Work order A
Set down, word for word, a stretch of the reflection on Steps Eight and Nine: begin at the words "Emotional Sobriety in" and stop after "to them all.".
Work order B
Answer these from the reflection on Steps Eight and Nine:
(i) What date is the piece dated?
(ii) According to Step Nine, when should direct amends not be made?
(iii) What does the body carry, according to the last paragraph?
Work order C
Extend the reflection on Steps Eight and Nine, picking up after its last sentence.

═════ Text passage

Emotional Sobriety in Steps Eight and Nine
Twelve-Step Spirituality: Part Two
Emotional Sobriety
Monday, December 16, 2019
Step Eight: Made a list of all persons we had harmed, and became willing to make amends to them all.
Step Nine: Made direct amends to such people wherever possible, except when to do so would injure them or others. [1]
Making a list of the persons we have harmed is a reversal of what our ego prefers to do—make lists of what others have done to us. We are only able to do this because of the housecleaning we’ve done in the previous steps. When we’ve experienced higher states of love and transformation, we must go back and rectify earlier wrongs in appropriate ways to support the healing of those we have hurt. God forgives us, but the consequences of our mistakes remain. We must repair what has been broken, or we stay stuck in a wounded world.
Bill Wilson saw the Twelve Steps finally leading to emotional sobriety. Sobriety is not just about no longer drinking. The goal is to become spiritually awakened, to have found some degree of detachment from our own emotions. Our emotions are not bad unless we are attached to them. Emotions are helpful indicators and symptoms of what’s going on, often subconsciously, within us. However, they are primarily “narcissistic reactions.” They’re self-referential because they are actually based in our body, not easily available to conscious control. The body carries all of our shame, guilt, childhood conditioning, and past hurts.

══════════
═════ Recorded data

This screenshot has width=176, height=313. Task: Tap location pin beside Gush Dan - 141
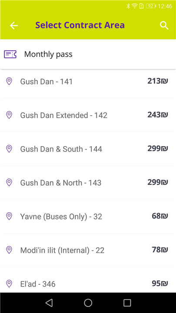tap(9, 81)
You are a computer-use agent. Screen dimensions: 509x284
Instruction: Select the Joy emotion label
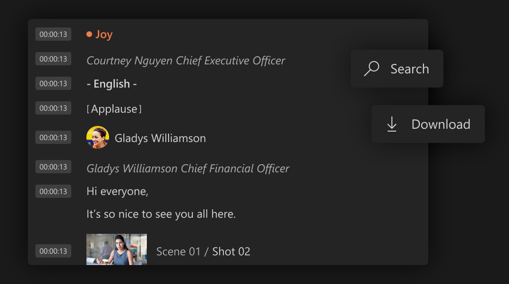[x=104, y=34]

══════════

Result A
Emotional Sobriety in Steps Eight and Nine
Twelve-Step Spirituality: Part Two
Emotional Sobriety
Monday, December 16, 2019
Step Eight: Made a list of all persons we had harmed, and became willing to make amends to them all.

Result B
(i) Monday, December 16, 2019
(ii) When doing so would injure them or others.
(iii) All of our shame, guilt, childhood conditioning, and past hurts.

Result C
We are all trying to get our programs for happiness met by one another and by things, when only God can really meet our longings for unconditional love and authentic joy. Otherwise, we are going to be hurt and hurt others in the process. Steps Eight and Nine are about stopping that cycle from our end. Bill Wilson understood that we’ve got to stop depending on other people or outside events to meet our needs. We need to reverse the flow and draw it from the inside out—based on the absolute union between God and the soul—instead of from the outside in. Wilson often said, “It’s better to give than to receive” (see Acts 20:35). The union between God and the soul is the only stable, secure, and sustainable program for happiness.
Alcoholics Anonymous acknowledges that the process is gradual and in relationship with others:
There is a long period of reconstruction ahead. We must take the lead. A remorseful mumbling that we are sorry won’t fit the bill at all. We ought to sit down with the family and frankly analyze the past as we now see it, being very careful not to criticize them. Their defects may be glaring, but the chances are that our own actions are partly responsible. So we clean house with the family, asking each morning in meditation that our Higher Power show us the way of patience, tolerance, kindliness, and love.
The spiritual life is not a theory. We have to finally live it. [2]
References:
[1] “J,” A Simple Program: A Contemporary Translation of the Book “Alcoholics Anonymous” (Hyperion: 1996), 55.
[2] Ibid., 77.
Adapted from Richard Rohr, Breathing Under Water: Spirituality and the Twelve Steps (Franciscan Media: 2011), 73; and
Emotional Sobriety: Rewiring Our Programs for “Happiness” (Center for Action and Contemplation: 2011), CD, DVD, MP3 download.